Written instruction 1 » Decide whether each statement below agrees with the Science Flask text. Answer yes or no, and quote the exact words from the text that decide it. (a) The text says users may register with any email address. (b) The text says Flask can be learned in about a weekend well enough to understand code examples. (c) The text says everything in green is non-specific to any scientific app.

** BEGIN Document **

There are two main reasons for creating this template:
Unfortunately there's quite a lot of horribly looking and barely functioning scientific tools online. The reason behind this is simple: we are scientists and not web-developers. Keeping up with the latest trends, learning CSS, HTML and modern web dev practices is simply not in our job description and certainly not in our salary or grant money. So most of the time we just want the tool to be online, in almost any shape or form. This, however leads to two things:
- Many amazing projects simply are not made available online, as the authors didn't have time/know-how/energy/funding for doing that.
- Many projects that do end up getting some form of online presence look hideo4us and are not very user-friendly.
I realised that there's an incredible amount of overhead involved with creating a fully functioning website, with user management, file uploads, form validation, etc. You can learn Flask in about a weekend to a level that you can understand code examples and start hacking away. But it takes a long time to actually get a working website with all the features listed above.
Here's the simple idea behind Science Flask:
Notice how everything in blue is non-specific to any scientific app. So then why are we keep re-developing it? Ideally, scientists need not to work on anything else than the green bit. Then they can plug that into Science Flask with a few hours of work and have their tool online in a day or two, instead of weeks.
I hope that by open-sourcing Science Flask, the activation energy for turning an offline science project or research tool into a functioning web-app will be lowered significantly. Hopefully this will not only mean there'll be more science tools published, but also they'll look and feel nicer and will be easier to use.
So why shouldn't you just start hacking away, following Flask tutorials? What exactly can Science Flask give you?
- Academic registration process: User's are only allowed to register with a valid academic email address. This is to ensure that your tool is mainly used for academic and research purposes and not for commercial uses. If your institution or department uses a mail server which alters the end of your mail address from the cannonical one (e.g. mail.imperial.ac.uk instead of imperial.ac.uk), you'll still be recognised.
- Standard user management: Furthermore it comes with all the rest of it: email addresses are confirmed, users can change passwords, get password reset request if they forgot it, etc. Thanks Flask-Security, you can also assign roles to different users and easily build custom user management logic. For example you might decide that certain users can only use a part of the application, while other users can access all features.

** END Document **
** BEGIN Data section **

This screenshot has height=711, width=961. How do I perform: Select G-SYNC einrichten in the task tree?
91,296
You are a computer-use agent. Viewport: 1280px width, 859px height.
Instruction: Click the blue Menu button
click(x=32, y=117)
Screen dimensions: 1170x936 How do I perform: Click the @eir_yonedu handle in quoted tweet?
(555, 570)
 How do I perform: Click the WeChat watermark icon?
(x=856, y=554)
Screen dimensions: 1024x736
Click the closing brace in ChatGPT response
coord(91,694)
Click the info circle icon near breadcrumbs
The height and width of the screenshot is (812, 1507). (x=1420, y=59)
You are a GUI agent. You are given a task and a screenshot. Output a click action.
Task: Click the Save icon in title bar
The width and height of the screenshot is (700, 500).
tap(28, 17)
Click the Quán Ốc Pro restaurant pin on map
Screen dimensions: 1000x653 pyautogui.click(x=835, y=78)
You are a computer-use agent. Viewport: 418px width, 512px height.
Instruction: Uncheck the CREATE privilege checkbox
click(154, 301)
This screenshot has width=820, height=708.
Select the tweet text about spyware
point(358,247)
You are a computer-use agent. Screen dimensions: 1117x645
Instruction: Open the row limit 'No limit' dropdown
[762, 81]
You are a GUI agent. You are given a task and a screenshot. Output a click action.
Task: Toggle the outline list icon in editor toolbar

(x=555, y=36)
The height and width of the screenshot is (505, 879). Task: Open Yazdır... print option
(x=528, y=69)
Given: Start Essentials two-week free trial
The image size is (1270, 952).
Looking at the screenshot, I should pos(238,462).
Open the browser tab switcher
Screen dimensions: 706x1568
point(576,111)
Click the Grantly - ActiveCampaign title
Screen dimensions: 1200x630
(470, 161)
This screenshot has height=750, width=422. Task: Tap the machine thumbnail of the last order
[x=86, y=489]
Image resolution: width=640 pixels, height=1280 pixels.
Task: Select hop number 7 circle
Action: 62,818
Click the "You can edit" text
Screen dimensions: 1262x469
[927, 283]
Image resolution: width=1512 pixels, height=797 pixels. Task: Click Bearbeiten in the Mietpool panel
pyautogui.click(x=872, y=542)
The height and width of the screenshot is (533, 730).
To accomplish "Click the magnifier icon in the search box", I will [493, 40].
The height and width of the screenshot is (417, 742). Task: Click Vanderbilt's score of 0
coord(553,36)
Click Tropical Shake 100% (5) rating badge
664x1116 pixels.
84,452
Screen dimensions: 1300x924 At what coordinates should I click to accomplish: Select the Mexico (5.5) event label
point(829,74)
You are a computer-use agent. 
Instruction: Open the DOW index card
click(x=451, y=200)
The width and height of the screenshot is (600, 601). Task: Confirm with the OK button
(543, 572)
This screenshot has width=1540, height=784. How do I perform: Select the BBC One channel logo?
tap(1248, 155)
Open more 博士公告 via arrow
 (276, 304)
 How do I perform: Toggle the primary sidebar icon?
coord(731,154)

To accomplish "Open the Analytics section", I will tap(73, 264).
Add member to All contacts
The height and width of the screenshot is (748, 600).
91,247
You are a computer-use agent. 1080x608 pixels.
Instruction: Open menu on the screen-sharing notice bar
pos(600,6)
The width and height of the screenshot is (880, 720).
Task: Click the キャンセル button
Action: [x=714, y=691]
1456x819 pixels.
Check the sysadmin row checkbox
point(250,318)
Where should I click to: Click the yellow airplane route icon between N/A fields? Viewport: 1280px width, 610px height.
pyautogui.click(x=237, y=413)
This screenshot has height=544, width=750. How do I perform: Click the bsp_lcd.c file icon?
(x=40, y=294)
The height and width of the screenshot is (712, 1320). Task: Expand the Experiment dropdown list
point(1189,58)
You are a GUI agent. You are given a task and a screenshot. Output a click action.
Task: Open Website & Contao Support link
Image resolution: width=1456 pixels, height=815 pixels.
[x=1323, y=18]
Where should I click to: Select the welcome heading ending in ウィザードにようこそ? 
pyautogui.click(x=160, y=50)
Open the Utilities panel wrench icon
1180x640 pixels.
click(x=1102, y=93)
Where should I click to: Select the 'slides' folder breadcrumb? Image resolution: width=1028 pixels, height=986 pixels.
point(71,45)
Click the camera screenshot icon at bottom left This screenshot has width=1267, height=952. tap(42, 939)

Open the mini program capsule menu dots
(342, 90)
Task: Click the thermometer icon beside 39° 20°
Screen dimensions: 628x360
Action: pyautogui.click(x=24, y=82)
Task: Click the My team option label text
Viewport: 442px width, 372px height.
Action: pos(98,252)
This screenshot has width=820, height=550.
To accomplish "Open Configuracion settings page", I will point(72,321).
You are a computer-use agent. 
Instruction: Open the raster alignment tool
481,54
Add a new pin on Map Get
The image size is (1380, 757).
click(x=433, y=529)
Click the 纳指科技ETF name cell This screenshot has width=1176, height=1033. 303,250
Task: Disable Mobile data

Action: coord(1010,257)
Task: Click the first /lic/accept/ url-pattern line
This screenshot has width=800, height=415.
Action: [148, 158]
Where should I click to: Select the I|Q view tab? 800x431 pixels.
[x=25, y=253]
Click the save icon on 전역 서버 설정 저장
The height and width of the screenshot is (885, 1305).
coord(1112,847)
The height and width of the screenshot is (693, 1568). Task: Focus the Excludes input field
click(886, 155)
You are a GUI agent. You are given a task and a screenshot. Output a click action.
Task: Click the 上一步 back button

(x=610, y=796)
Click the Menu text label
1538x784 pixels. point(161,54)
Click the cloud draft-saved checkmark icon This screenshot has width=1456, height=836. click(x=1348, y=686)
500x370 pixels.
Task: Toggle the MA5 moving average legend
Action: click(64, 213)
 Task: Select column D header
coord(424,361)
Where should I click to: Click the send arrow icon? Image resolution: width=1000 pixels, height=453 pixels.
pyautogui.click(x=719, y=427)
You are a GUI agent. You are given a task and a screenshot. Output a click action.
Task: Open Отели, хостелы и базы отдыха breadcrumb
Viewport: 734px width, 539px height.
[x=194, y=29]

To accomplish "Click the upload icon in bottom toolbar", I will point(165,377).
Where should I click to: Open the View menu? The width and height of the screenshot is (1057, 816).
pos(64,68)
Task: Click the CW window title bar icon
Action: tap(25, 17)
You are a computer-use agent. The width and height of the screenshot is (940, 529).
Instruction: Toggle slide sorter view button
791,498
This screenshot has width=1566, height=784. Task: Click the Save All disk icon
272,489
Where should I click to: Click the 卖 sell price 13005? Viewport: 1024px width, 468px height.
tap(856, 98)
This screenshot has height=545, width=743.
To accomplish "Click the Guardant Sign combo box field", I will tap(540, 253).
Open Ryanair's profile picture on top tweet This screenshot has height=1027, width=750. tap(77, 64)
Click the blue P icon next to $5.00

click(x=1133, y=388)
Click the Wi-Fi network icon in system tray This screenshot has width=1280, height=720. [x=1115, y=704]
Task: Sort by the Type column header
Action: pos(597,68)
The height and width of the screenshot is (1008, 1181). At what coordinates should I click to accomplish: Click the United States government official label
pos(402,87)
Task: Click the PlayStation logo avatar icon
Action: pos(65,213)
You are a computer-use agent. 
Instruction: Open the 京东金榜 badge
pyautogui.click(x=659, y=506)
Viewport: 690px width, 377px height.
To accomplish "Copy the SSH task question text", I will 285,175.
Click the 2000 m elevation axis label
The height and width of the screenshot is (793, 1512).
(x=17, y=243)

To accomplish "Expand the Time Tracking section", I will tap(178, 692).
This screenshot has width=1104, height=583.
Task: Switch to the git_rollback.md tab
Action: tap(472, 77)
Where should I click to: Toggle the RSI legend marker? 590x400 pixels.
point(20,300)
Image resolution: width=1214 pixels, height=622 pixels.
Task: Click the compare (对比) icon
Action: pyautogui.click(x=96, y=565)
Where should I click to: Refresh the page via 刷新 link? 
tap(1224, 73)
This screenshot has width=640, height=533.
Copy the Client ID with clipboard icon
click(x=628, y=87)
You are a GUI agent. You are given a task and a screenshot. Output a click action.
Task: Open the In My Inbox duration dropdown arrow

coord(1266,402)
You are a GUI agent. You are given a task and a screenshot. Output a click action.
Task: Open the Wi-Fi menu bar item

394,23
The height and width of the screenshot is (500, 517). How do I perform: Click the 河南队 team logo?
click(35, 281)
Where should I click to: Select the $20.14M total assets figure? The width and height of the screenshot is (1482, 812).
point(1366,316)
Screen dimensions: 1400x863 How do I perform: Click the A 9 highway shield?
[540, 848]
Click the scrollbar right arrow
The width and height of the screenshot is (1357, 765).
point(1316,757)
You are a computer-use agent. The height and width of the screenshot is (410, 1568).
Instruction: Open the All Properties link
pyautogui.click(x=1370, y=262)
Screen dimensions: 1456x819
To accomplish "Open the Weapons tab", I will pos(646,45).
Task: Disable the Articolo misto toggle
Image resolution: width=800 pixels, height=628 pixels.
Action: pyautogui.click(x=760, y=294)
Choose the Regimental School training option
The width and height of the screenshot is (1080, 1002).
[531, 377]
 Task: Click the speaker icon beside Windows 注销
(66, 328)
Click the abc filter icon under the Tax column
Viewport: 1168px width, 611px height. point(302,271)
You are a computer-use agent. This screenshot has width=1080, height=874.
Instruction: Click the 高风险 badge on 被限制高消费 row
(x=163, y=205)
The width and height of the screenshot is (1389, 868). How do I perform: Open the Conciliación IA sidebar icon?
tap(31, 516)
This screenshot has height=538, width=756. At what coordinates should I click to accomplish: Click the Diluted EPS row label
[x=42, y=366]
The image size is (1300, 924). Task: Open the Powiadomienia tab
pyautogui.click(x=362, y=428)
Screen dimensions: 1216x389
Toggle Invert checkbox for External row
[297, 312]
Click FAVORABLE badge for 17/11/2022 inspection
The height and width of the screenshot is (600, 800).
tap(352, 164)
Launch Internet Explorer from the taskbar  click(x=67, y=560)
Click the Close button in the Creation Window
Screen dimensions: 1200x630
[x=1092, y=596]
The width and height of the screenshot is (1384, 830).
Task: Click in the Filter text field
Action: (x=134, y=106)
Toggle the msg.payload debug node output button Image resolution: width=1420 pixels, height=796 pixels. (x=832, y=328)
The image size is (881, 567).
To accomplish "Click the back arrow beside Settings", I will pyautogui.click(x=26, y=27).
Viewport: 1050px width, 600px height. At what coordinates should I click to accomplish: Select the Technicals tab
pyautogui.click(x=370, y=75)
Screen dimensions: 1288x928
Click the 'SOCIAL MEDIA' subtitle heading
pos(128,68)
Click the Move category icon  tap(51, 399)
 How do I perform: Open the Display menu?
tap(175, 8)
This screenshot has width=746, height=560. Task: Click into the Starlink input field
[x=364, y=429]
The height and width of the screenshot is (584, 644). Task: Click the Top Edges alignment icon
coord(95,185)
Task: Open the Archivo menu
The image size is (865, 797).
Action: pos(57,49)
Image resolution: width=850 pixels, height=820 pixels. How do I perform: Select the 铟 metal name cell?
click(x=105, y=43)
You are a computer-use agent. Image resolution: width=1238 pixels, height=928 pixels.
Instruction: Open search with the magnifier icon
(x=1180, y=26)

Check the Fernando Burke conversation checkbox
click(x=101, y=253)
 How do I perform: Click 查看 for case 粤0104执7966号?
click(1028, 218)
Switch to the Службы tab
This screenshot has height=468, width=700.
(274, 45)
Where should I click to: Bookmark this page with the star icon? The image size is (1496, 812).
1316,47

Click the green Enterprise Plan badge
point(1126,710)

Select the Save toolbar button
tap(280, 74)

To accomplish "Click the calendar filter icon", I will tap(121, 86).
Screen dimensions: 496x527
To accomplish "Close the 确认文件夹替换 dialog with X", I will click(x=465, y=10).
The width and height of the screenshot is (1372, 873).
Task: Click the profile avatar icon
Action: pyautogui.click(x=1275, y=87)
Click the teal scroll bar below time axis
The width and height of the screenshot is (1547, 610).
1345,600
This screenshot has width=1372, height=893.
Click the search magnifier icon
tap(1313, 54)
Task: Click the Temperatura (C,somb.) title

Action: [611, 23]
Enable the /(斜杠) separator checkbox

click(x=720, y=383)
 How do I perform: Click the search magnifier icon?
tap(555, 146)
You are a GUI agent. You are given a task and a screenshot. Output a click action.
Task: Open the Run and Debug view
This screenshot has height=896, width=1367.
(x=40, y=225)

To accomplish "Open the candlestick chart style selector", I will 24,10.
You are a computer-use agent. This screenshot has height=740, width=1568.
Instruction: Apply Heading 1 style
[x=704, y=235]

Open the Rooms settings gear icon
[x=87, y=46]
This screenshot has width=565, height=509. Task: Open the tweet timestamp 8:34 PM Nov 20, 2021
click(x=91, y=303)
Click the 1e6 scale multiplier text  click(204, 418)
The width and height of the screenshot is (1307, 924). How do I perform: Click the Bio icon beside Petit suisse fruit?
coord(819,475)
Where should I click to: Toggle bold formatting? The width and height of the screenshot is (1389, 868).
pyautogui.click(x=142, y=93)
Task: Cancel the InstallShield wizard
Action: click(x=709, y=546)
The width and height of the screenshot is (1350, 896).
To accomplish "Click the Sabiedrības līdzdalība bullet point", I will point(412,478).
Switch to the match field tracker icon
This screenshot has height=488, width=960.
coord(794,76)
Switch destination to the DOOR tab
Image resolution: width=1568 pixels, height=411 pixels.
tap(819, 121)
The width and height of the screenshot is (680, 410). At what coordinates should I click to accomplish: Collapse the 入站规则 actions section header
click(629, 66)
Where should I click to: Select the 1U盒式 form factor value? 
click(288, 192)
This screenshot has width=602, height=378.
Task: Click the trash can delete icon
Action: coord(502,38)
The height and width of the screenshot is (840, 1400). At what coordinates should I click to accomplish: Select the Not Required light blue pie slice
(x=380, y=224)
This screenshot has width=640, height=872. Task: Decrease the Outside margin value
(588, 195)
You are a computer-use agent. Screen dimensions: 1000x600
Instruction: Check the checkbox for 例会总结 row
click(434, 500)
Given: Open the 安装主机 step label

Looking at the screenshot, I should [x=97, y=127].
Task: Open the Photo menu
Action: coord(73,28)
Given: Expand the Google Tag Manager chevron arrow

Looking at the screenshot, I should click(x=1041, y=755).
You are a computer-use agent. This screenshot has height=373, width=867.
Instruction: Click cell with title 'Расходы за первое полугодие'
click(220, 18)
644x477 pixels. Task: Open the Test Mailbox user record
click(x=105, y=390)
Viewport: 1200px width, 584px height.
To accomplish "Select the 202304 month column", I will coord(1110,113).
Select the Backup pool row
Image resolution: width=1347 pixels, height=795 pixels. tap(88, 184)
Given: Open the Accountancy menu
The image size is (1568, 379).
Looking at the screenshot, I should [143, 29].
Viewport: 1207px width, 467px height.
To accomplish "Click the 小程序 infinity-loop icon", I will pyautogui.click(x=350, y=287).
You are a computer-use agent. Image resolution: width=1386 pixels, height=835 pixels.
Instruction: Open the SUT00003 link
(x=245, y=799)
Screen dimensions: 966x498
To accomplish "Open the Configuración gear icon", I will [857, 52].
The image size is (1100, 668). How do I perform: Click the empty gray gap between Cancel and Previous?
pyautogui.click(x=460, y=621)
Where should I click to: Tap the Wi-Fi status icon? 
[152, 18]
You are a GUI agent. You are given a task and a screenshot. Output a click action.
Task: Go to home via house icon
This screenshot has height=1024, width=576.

** END Data section **

Written instruction 2 » Edit the records from their first line through the line containing "click(154, 301)": replace "Instruction" with "Command" and leave everything else unchanged.

Full answer 1 »
(a) No: "only allowed to register with a valid academic email address"
(b) Yes: "You can learn Flask in about a weekend to a level that you can understand code examples and start hacking away."
(c) No: "Notice how everything in blue is non-specific to any scientific app."

Full answer 2 »
This screenshot has height=711, width=961. How do I perform: Select G-SYNC einrichten in the task tree?
91,296
You are a computer-use agent. Viewport: 1280px width, 859px height.
Command: Click the blue Menu button
click(x=32, y=117)
Screen dimensions: 1170x936 How do I perform: Click the @eir_yonedu handle in quoted tweet?
(555, 570)
 How do I perform: Click the WeChat watermark icon?
(x=856, y=554)
Screen dimensions: 1024x736
Click the closing brace in ChatGPT response
coord(91,694)
Click the info circle icon near breadcrumbs
The height and width of the screenshot is (812, 1507). (x=1420, y=59)
You are a GUI agent. You are given a task and a screenshot. Output a click action.
Task: Click the Save icon in title bar
The width and height of the screenshot is (700, 500).
tap(28, 17)
Click the Quán Ốc Pro restaurant pin on map
Screen dimensions: 1000x653 pyautogui.click(x=835, y=78)
You are a computer-use agent. Viewport: 418px width, 512px height.
Command: Uncheck the CREATE privilege checkbox
click(154, 301)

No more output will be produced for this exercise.